この制度は中古住宅の不安を払拭することが目的の制度なので、制度に抜け目があるのは容認できないですね。

誰が瑕疵保険を付保するのか?

個人間売買の場合、売主でも買主でもなく、検査会社が保険に加入します。売主が必要な改修工事を実施して瑕疵保険も手配して取引すればよいと読めるのですが、問題になるのが買主が実施するリフォーム内容です。
瑕疵保険の保証範囲は構造上の不具合及び雨漏りですが、買主が所有権移転後に間取り変更など構造にかかるリフォームを実施してしまうと、保険の対象外となる可能性が高くなります。
瑕疵保険法人によっては、電気・ガス・給排水など保証の範囲が広い場合があり、単なる設備交換と思っても、実は保証範囲に抵触してしまう恐れがあります。
この問題を解決するのが引渡し後リフォーム特約です。所有権移転後に保険申込時に予定されたリフォームも含めて保証しましょう、という内容になります。
保険申込時にリフォームがある程度目途がたっていないといけないので、注意書き3にある「広告時点で保険の申し込みが受理されている」というのも考えにくくなります。

「汚い」イメージの払拭

他の基準は団体によってあまり違いが生じにくい、具体的なものなのですが、「汚い」の基準は、事業者団体毎にリフォームの基準を定める、とあって、同じ安心R住宅でも団体によって基準が異なってしまう要因となることが懸念されます。
「部位に応じて原則的な取替時期等の数値やチェック項目等を参考までに提供する」「外装、主たる内装、水廻りの現況の写真等を情報提供する」とあるので、事業者団体の独自基準によらず、安心R住宅としてリフォームの基準を作ってしまった方が良いのではないかと思います。

「わからない」イメージの払拭

これまで中古取引でこういった情報が明らかになることはほとんどなかったので、情報開示の基準が設けられることは非常に意義があると思います。
ただ、書類の有無だけでなく「わからない」を入れてしまっている時点で、基準ではなく単なる情報開示でしか機能しなくなってしまっています。
必要な書類も具体的にされているので、ない場合は別の書類を作成しなければならないなど、代替案を用意しないと安心して購入できる基準にはならないと思います。
(書類が全部「無」の安心R住宅ってかなり無理があると思います)

情報開示の方法としては評価できるものの、実際の取引では注意が必要

前述の耐震性のように、同じ国の制度ながら基準にブレが生じています。
そもそも売主側が実施したインスペクションの内容を買主がそのまま鵜呑みにするのもおかしな話です。
やはり中古住宅を安心して取引するには買主も建築士を手配してインスペクションを実施した方が良いでしょう。
※アメリカの取引では売主がインスペクション情報を開示しますが、買主もインスペクターを雇って開示された情報が正しいか判断してもらうそうです。
また、安心R住宅は保証制度ではありません。瑕疵保険は必須のようですので、瑕疵保険の範囲は保証されますが、範囲を超える部分は自己責任です。
国の制度だからといって過信せず、必要な情報はきちんと検証してから購入する必要があります。
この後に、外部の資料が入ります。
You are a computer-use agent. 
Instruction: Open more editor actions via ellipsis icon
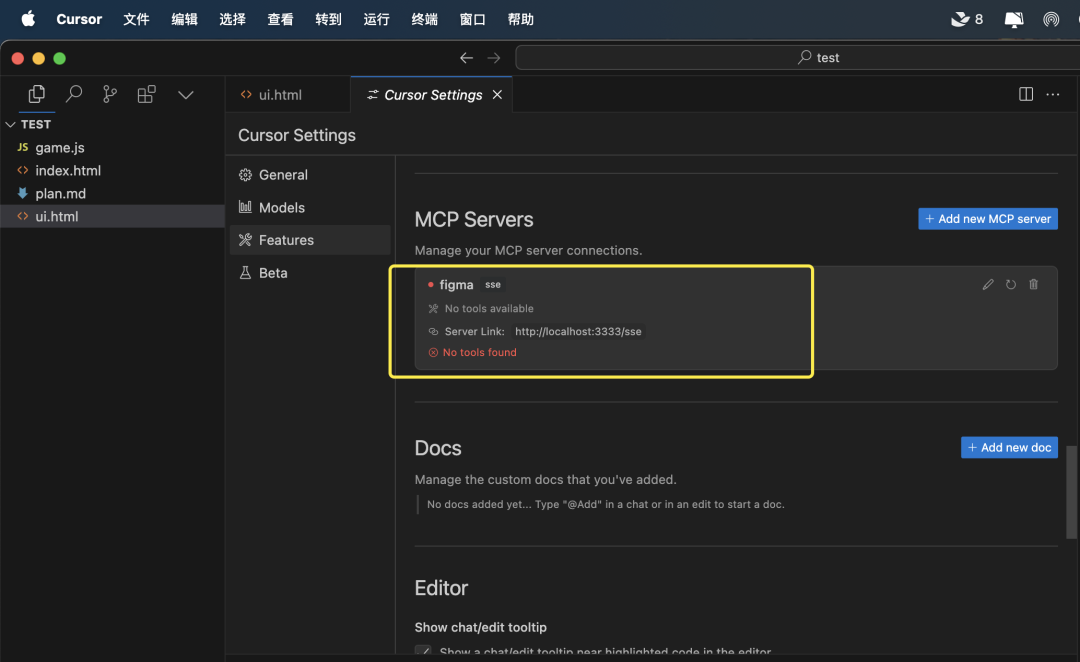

本記事に記載したように、安心R住宅だからといって、建物の価格が上がる理由にはならないと思います。
「この物件は安心R住宅なので、相場よりちょっと高いです」「安心R住宅だから心配ありません」なんで宅建事業者の声が聞こえてきそうですが、そこまでの基準ではないことを確認しておいた方が良いでしょう。
※別の制度で長期優良住宅というものがありますが、長期優良住宅はかなり高い性能基準を持っているので、別格と言えるでしょう。

安心R住宅は意味がないのか?

新しく始まる制度なのでいろいろと問題があるのはいたしかたないと思います。
それでも、著しく消費者にとって不利な取引を強いられる現状の不動産取引に比べたら、ある程度とは言え情報提供が促される仕組みは歓迎です。
安心R住宅を取らないと売却できませんよ、と言われるくらいの状況に発展してもらいたいと願います。
ただ、願わくば物件にお墨付きを与える制度は限界があると思いますので、取引にあたって売主にも仲介会社にも積極的な情報提供を課す、瑕疵保険を義務とする、耐震化を義務とするなど、中古住宅の取引ルールの方に目を向けていただければより理想的な取引が実現できそうです。

安心して中古住宅を取引するためには(買主編)

これから中古住宅を購入する場合、原則として不動産売買契約までに建築士によるインスペクションを実施して必要な改修費用を確認してから取引を進めることが大切です。
築浅でたくさん内見者がいるような人気物件の場合は契約を優先することも考えられますが、不動産売買契約後に実施したインスペクションで想定以上の改修費用が必要だと判明しても、そのことを理由に不動産売買契約を撤回することができないので、安心して取引を進めるには契約前のインスペクションを推奨します。
また、中古住宅購入時に活用できる各種住宅取得支援制度が用意されていますが、手続きを誤ると利用できなくなることも考えられるので、各種住宅取得支援制度に詳しい不動産仲介会社に取引を依頼することが大切です。

安心して中古住宅を取引するためには(売主編)

インスペクションの実施と積極的な情報開示をお勧めします。
悪いところを隠したところで、後から調べればわかることです。
買主は不動産売買契約前後であまりスケジュールに余裕がありません。例えインスペクションで劣化を指摘されたとしても、改修費用がどれくらいかかるのかを提示できれば、買主が具体的に検討することができます。
ただし、売却にあたってリフォームを実施する場合は注意が必要です。
例えば耐震改修工事は住宅ローン減税という具体的なメリットがあるので、建物価格を上乗せする要因にはなるかもしれませんが、キッチンやお風呂を交換したところで、買主の好みに合わなければ買ってもらえないだけです。
事業者による買取再販と違って、大規模なリフォームは現実的ではないので、コストがあまりかけられないのであれば、中途半端にリフォームしても効果がないということも考えられます。
また、不動産の価値は「立地」が全てです。どれだけ豪華なリフォームをしたとしても、人が集まらない立地では売却は成立しません。
売買が成立したら瑕疵保険を活用することをお勧めします。
瑕疵保険は一見買主にしかメリットがない制度に見えますが違います。雨漏れなどの問題が発生した場合に問題解決する資力を確保することが目的で、瑕疵保険を利用するということは売主も瑕疵のリスクを軽減できるからです。

<まとめ>安全な取引には専門家の手助けが必要です

安心R住宅はその制度だけで消費者が安心して取引できる環境とは言えない状況と言えます。
中古住宅の取引でトラブルに巻き込まれないためには、安心して取引を任せることができる専門家に仲介を依頼することが大切です。
不動産の取引には宅建士の存在は欠かせませんが、単に宅建士であれば良いのではなく、中古の取引に詳しい宅建士に依頼する必要があります。
また、建築士やリフォーム会社との連携も欠かせません。
ワンストップで任せられる事業者選びこそが失敗しない住宅購入の第一歩です。